Black bean quinoa burger recipe.
So beans and rice week at church has about turned me into a full fledged vegetarian!!! I fiened for a burger all week and this was my answer to staying with my pledge to aid other’s through sacrifice and having the burger I really wanted. I have to say that it was an interesting flavor. Topped with cheese and buttery bread, it was enough of a look-a-like that I was happy: #beansandriceweek continues!
- 1/2 cup uncooked quinoa
- 1 carrot, diced
- 2 cloves garlic
- 15-ounce can black beans, drained and rinsed
- 1/4 cup Italian seasoned dried breadcrumbs
- 1 large egg, lightly beaten
- 1 tablespoon ground cumin
- ¾ teaspoon salt
- ½ teaspoon pepper
- 1 tablespoons olive oil
- In a small pot, bring 3/4 cup water to a boil. Add quinoa, cover, and reduce heat to low. Cook until liquid is absorbed, 12 to 14 minutes; set aside to cool.

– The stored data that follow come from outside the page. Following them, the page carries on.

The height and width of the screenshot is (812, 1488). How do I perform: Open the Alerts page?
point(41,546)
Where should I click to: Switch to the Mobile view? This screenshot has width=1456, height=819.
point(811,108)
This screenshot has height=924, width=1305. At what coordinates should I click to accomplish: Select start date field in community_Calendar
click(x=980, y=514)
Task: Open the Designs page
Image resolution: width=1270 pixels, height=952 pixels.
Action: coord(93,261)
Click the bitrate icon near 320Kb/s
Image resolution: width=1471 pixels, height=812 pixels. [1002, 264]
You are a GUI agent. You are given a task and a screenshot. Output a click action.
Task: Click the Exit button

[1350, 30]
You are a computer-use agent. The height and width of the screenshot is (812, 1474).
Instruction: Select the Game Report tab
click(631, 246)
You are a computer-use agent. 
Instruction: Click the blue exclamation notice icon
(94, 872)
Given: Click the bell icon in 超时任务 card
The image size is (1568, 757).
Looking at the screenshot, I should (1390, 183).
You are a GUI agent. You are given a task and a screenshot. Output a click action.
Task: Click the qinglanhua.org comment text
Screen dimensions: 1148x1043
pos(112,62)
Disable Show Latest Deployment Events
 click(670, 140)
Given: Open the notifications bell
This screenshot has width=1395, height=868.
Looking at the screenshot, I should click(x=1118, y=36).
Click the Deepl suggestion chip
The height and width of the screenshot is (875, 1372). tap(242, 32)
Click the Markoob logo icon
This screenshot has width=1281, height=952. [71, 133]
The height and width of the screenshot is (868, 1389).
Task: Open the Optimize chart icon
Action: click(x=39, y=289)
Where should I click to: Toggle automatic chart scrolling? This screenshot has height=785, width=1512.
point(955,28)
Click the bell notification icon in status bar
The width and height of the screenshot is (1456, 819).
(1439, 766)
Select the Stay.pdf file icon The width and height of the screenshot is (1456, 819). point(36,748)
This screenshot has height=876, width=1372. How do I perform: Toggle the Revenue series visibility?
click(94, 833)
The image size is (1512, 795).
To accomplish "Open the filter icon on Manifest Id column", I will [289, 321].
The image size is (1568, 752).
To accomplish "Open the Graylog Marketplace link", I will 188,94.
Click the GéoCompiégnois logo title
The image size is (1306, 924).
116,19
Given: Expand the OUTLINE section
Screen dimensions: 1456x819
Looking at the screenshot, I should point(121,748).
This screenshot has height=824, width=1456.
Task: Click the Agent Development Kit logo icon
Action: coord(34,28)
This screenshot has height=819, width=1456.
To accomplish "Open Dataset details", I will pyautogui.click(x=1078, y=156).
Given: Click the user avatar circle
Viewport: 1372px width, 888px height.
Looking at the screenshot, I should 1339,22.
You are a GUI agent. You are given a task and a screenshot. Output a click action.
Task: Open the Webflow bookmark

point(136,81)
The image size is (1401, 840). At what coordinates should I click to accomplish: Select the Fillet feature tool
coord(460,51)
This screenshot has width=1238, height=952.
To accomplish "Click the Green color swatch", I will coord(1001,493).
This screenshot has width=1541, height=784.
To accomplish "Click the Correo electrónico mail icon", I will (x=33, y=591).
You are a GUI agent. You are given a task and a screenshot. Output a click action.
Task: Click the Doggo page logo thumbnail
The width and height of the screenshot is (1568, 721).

- In a food processor, pulse carrot until finely chopped. Add the scallions, garlic, beans, breadcrumbs, egg, cumin, salt, and pepper; pulse until combined but still slightly chunky. Stir in the cooked quinoa. The mixture will be crumbly, but you can feel free to add another egg if you feel like you need to help the mixture stick together better. Form into 4 even patties.
- In a large nonstick skillet, heat the oil over medium heat. Carefully add the patties and cook until browned and crisp, about 8 minutes per side.